I often have to remind myself that Glover’s world is a place of analogies and symbols that don’t directly point to their problems. His subtle commentaries are no accidents. It’s no coincidence when The Invisible Man by Ralph Ellison—a story about a black man who feels invisible in the world—gets referenced in the episode. We see our example of that invisibility through “Teddy Perkins,” played by Glover himself, whose black, famous and carrying issues that are equally hidden from view.

Glover is forever a ruse maker in that way. There’s even an in-and-out moment of humour, with the not-quite famous Alfred “Paper Boi” Miles, Earn and Tracy, reminding Darius about how “crazy” the Teddy Perkins situation is over phone calls—a throwback to Lil Rey Howery’s character in Get Out.
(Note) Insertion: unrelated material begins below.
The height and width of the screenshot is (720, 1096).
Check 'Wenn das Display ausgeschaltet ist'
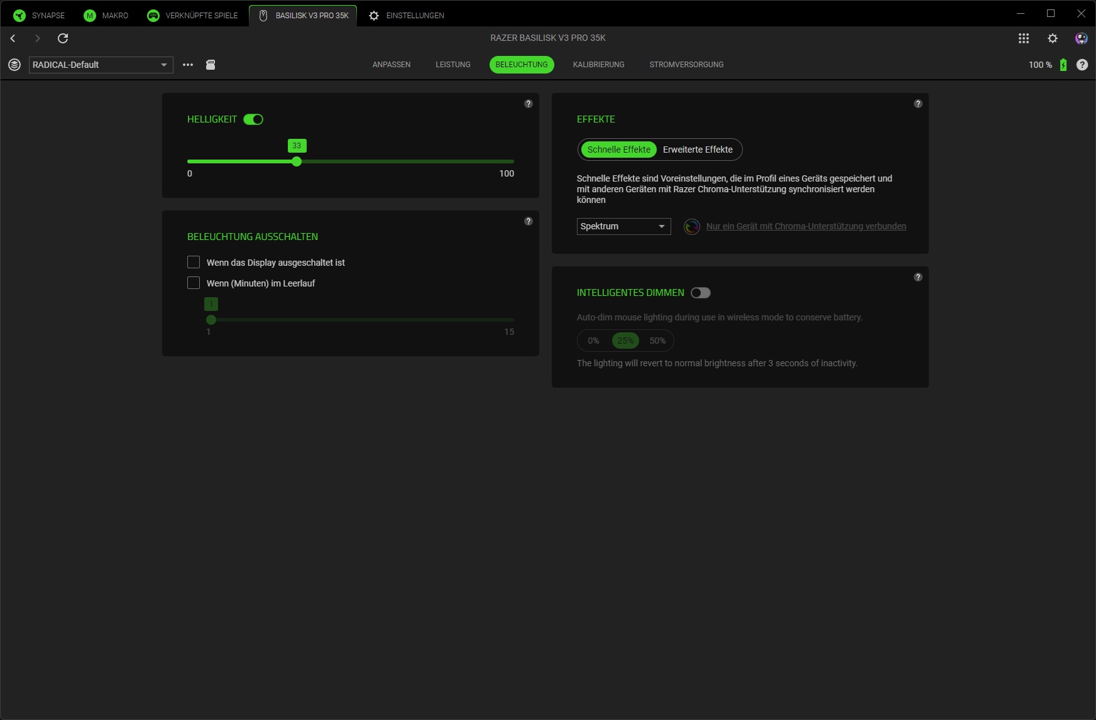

None of it was needed though, Teddy was weird enough to send the point home. But having outsiders comment on the “craziness” of yet another celeb was a brilliant way to highlight our lack of sympathy for real celebs with real problems.

It’s what makes “Teddy Perkins” such an amazing effort. The ease in which it slips back and forth from an uncertain creepiness to the heady topic of the cost of fame. This genre-bending Glover concoction is a damn amazing episode, not because it dances with a real horror, but because it reflects our reaction to it.